The Marathon Crash Race is officially canceled.
But the "fun ride" is on.
"The city really, really, really, really wanted me to get a permit," said Don Ward, organizer of the bicycling group Wolfpack Hustle and the annual Marathon Crash Race. "So they worked really hard to get a permit — and as of Friday night, 8 p.m., they got me a permit."
Ward credited officials from the Los Angeles Police Department, the city attorney's office and the mayor's office as key players in helping to obtain a permit to make Sunday's ride a reality. Ward announced the cancellation of the popular predawn race along the L.A. Marathon route last week because of a lack of proper permits. He has said that the group had never before been required to obtain a permit for the race.

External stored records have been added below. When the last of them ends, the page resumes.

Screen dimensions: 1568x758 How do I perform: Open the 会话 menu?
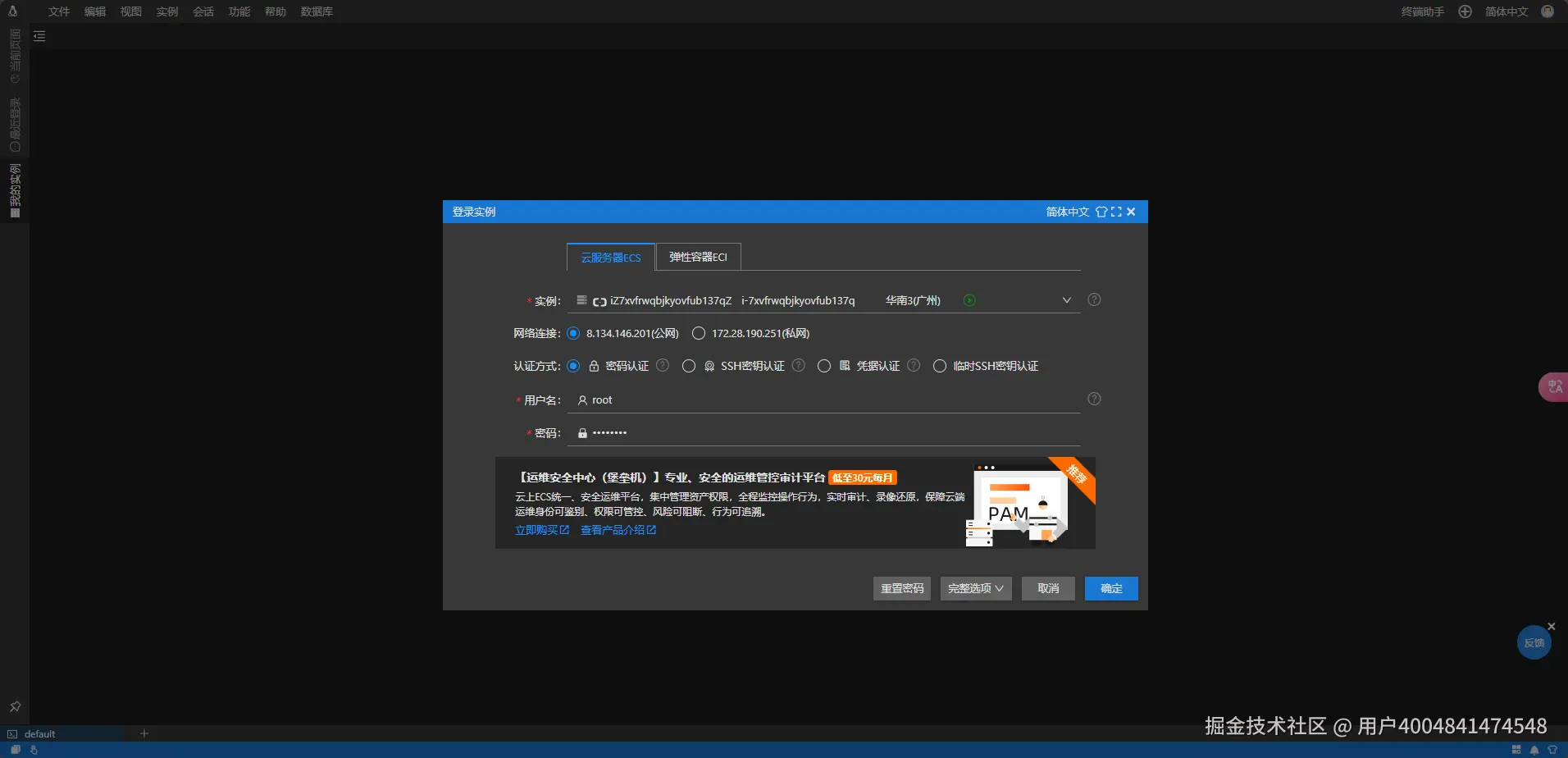tap(203, 11)
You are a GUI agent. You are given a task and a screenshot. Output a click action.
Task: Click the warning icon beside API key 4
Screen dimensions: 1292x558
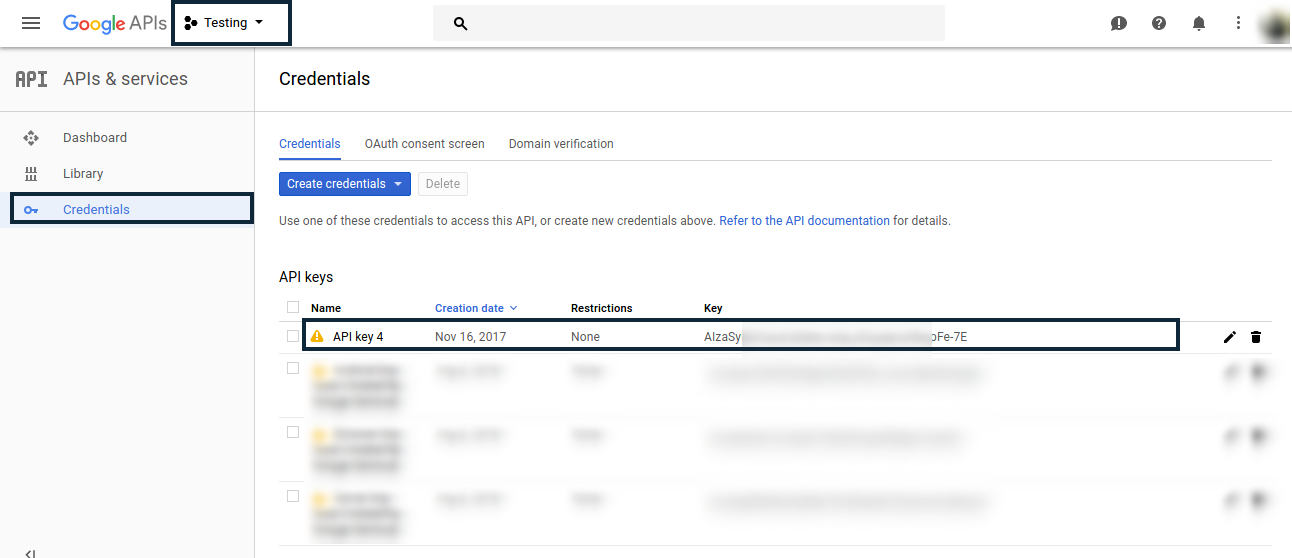click(318, 337)
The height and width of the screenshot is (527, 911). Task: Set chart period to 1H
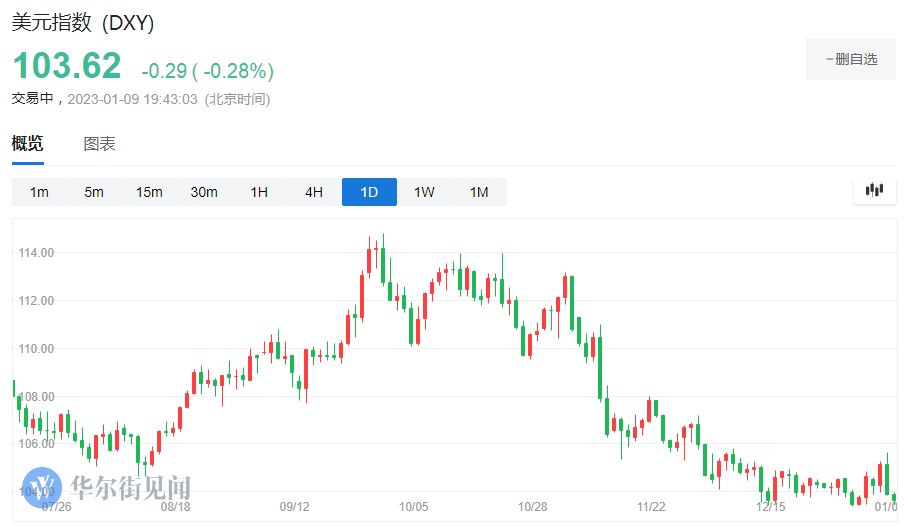tap(259, 192)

Yusef Robb, spokesman for Mayor Eric Garcetti, confirmed that the City of Los Angeles Bureau of Street Services had issued the new permit. He declined further comment.
Participants in Sunday's fun ride will still be able to trace the marathon's 26.2-mile route, which stretches from Dodger Stadium to Santa Monica, but there will be no racing competition this year, Ward said. The city permit allows for riders to go 10 to 15 mph, he said.
The Marathon Crash Race has been an L.A. Marathon staple since 2009. Cyclists typically gather along Sunset Boulevard in Silver Lake, wait for road closures to take effect along the route and barrel toward the finish line in Santa Monica, wrapping up around 6 a.m. As many as 2,000 cyclists have participated in the past.
But Ward said he canceled this year's Crash Race after the Bureau of Street Services sent a cease-and-desist letter that threatened fines and up to a year in county jail if the event was held without proper permits. The bureau expressed public safety concerns.
"To threaten criminal prosecution 5 days prior to the event taking place comes as a shock and disappointment," the announcement on Wolfpack Hustle's Facebook page said. "The city is now demanding permits and payments where it has never done so in the past."
Despite lacking a permit, organizers had developed good working relationships with the city and the LAPD, Ward said. Squad cars in recent years have driven the route with flashing lights to separate the cyclists from car traffic.
Even after Ward canceled this year's event, many cyclists insisted they would be taking to the streets anyway. Without a central organizer for the race, the city was faced with potentially hundreds of riders on the street without volunteers to help man intersections as in previous years, he said.
"The city realized … 'How do we get a permit and get Don back and involved and try to tame this thing?' " Ward said.